* _Try it_
From the line that contains "Instruction: Click the" to the last line of the data below, transcribe every line exactly. Do not include the pictures.
START Provided data
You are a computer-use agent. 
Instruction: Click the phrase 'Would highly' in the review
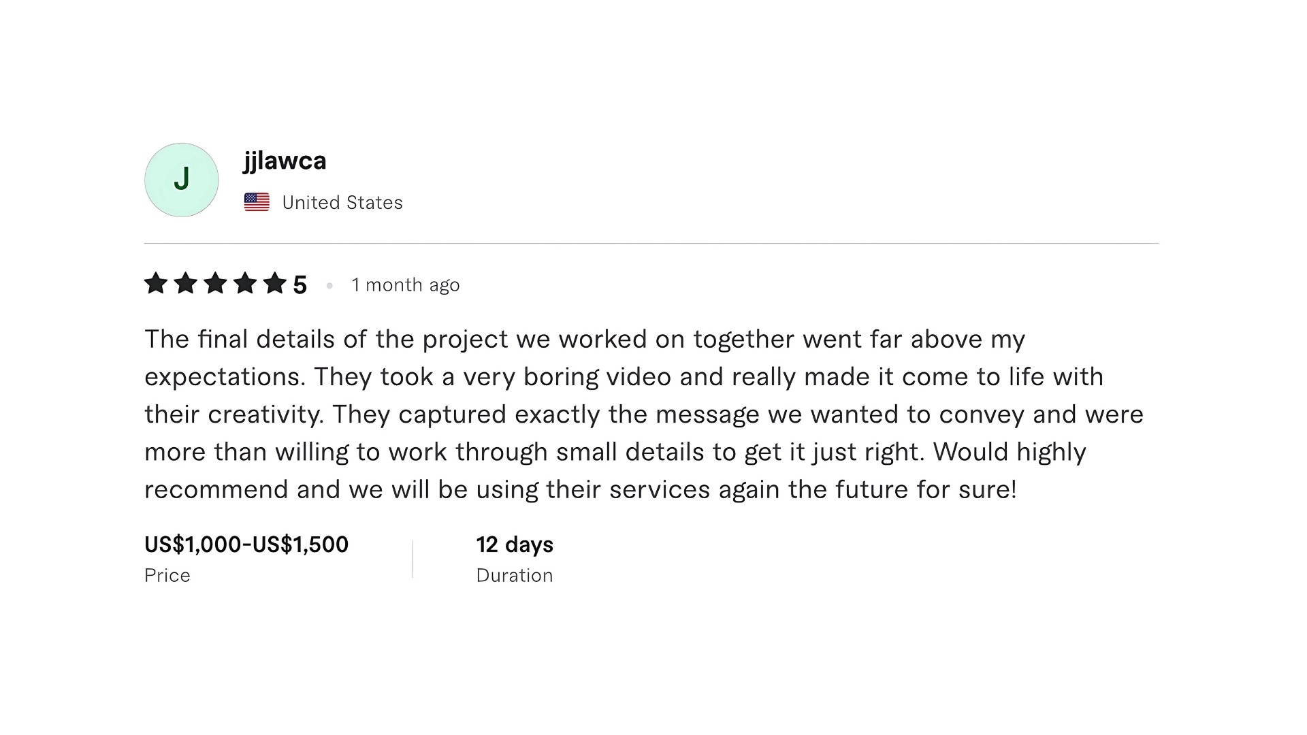[x=1010, y=453]
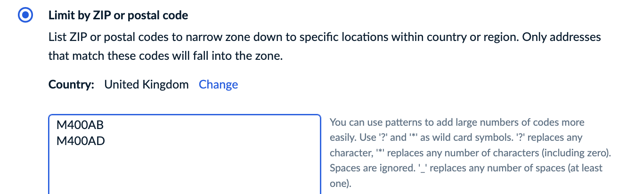Image resolution: width=635 pixels, height=194 pixels.
Task: Click the blank right side of the M400AB row
Action: pos(236,126)
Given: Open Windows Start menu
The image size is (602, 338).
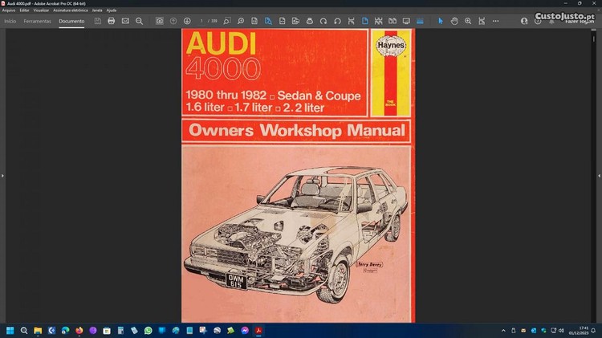Looking at the screenshot, I should pos(10,330).
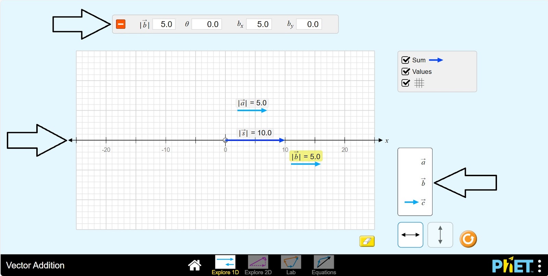Grab vector c arrow from the toolbox
The height and width of the screenshot is (276, 548).
click(411, 202)
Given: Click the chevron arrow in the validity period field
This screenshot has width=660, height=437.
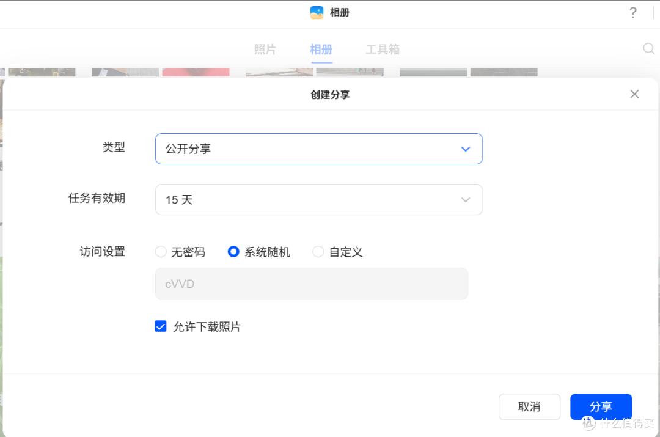Looking at the screenshot, I should [466, 200].
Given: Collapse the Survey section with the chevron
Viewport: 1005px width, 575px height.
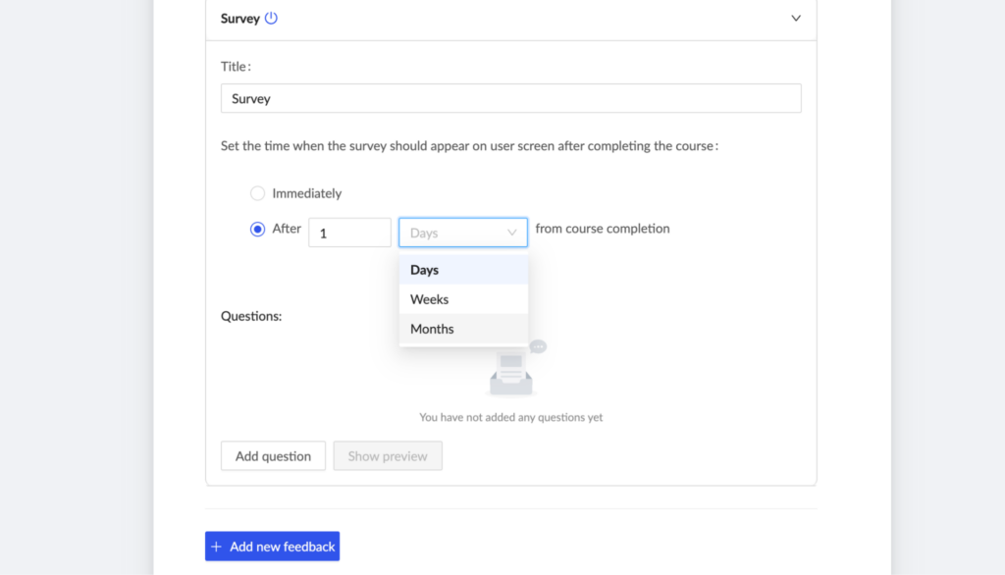Looking at the screenshot, I should (796, 19).
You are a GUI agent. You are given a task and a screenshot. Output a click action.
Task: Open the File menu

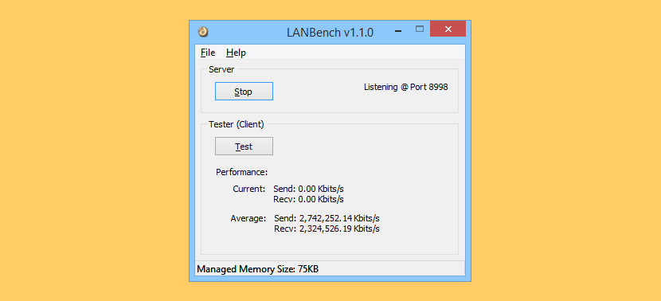click(x=208, y=53)
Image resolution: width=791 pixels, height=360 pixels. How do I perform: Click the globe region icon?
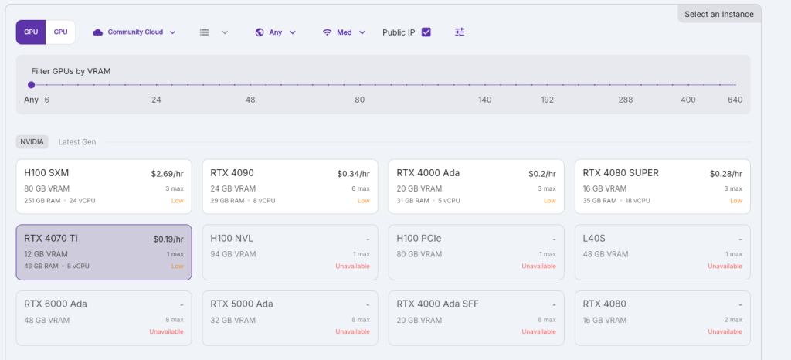point(260,32)
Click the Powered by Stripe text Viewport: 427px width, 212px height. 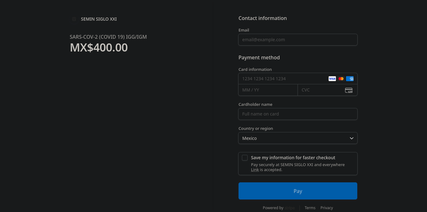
END Provided data
* _Result of this exercise_
Instruction: Click the phrase 'Would highly' in the review
[x=1010, y=453]
Image resolution: width=635 pixels, height=194 pixels.
Task: Click the blank right side of the M400AB row
Action: pos(236,126)
Given: Open Windows Start menu
The image size is (602, 338).
Looking at the screenshot, I should pos(10,330).
Grab vector c arrow from the toolbox
The height and width of the screenshot is (276, 548).
click(411, 202)
Given: Click the chevron arrow in the validity period field
This screenshot has width=660, height=437.
Looking at the screenshot, I should [466, 200].
Given: Collapse the Survey section with the chevron
Viewport: 1005px width, 575px height.
Looking at the screenshot, I should (796, 19).
You are a GUI agent. You are given a task and a screenshot. Output a click action.
Task: Open the File menu

click(x=208, y=53)
Image resolution: width=791 pixels, height=360 pixels. How do I perform: Click the globe region icon?
point(260,32)
Click the Powered by Stripe text Viewport: 427px width, 212px height. 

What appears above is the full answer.